## PROMPT
Pull out every line from the listing that has the word "computer".

## DATA SUPPLIED
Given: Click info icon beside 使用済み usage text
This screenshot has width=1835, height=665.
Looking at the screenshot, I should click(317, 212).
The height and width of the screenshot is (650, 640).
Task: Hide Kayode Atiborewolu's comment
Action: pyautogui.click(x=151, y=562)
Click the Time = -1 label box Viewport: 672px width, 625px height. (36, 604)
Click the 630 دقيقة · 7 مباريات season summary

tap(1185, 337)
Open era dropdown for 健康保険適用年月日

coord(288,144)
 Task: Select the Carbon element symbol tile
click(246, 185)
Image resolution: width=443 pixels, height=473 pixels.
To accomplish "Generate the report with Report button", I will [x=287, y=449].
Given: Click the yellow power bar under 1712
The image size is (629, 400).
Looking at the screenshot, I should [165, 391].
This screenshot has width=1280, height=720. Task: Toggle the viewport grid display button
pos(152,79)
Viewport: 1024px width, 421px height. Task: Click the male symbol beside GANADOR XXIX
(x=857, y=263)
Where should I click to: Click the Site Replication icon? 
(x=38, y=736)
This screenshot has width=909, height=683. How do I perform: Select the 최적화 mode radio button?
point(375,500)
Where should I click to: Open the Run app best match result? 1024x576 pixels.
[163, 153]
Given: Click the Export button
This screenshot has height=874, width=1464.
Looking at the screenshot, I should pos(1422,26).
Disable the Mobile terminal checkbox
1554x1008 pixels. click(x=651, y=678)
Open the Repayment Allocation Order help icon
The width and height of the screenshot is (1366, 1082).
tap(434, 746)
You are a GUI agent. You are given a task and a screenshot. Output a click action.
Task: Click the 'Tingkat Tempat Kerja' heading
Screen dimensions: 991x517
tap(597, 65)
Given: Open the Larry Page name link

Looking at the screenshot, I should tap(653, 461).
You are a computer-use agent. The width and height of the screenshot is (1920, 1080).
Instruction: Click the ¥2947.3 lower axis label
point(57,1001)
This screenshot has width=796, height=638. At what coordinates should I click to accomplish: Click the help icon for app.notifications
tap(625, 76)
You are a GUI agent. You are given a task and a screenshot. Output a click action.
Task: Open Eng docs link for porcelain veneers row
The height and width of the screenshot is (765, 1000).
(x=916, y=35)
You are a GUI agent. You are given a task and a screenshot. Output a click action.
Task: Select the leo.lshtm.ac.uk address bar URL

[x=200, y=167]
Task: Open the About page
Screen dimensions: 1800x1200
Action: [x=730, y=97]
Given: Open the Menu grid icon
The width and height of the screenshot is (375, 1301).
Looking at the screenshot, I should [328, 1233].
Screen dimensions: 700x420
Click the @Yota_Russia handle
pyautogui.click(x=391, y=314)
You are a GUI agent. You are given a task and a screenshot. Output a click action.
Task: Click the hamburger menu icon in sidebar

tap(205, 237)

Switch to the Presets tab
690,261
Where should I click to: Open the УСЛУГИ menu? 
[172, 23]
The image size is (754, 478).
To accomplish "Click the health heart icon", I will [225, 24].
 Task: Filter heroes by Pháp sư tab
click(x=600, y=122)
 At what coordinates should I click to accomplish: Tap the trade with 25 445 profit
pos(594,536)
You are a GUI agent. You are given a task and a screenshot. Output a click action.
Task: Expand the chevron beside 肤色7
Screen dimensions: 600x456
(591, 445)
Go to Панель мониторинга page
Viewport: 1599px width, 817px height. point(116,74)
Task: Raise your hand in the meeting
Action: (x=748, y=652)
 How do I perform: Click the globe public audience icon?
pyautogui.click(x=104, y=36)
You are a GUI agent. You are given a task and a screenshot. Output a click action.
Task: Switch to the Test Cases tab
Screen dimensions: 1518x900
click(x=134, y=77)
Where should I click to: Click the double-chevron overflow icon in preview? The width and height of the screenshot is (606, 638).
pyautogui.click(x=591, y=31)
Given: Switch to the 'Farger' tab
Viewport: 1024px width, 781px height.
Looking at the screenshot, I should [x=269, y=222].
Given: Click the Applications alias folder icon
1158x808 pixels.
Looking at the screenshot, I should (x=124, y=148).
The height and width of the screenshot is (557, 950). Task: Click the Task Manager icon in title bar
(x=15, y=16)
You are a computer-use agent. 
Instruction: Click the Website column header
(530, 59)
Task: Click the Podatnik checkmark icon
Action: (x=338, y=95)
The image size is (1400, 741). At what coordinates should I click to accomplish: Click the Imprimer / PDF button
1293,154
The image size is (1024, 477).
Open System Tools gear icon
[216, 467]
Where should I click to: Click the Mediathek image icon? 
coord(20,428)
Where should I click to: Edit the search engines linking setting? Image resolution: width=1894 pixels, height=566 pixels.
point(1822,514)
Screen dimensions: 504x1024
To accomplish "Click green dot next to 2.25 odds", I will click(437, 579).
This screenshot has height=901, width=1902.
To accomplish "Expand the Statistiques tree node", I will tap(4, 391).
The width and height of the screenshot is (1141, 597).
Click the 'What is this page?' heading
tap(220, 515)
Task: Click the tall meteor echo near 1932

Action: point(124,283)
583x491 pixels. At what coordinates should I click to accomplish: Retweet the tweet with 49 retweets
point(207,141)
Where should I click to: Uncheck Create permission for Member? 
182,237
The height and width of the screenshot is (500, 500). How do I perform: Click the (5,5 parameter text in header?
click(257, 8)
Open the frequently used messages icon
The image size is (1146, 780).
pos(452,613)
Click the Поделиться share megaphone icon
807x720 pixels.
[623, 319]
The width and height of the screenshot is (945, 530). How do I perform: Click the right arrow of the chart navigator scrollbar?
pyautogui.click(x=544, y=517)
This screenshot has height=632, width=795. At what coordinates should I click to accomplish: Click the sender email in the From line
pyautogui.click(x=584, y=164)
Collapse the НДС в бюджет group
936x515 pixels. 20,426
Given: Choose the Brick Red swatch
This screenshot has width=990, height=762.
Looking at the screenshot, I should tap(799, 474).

## TASK SOLUTION
You are a computer-use agent. The width and height of the screenshot is (1920, 1080).
You are a computer-use agent. 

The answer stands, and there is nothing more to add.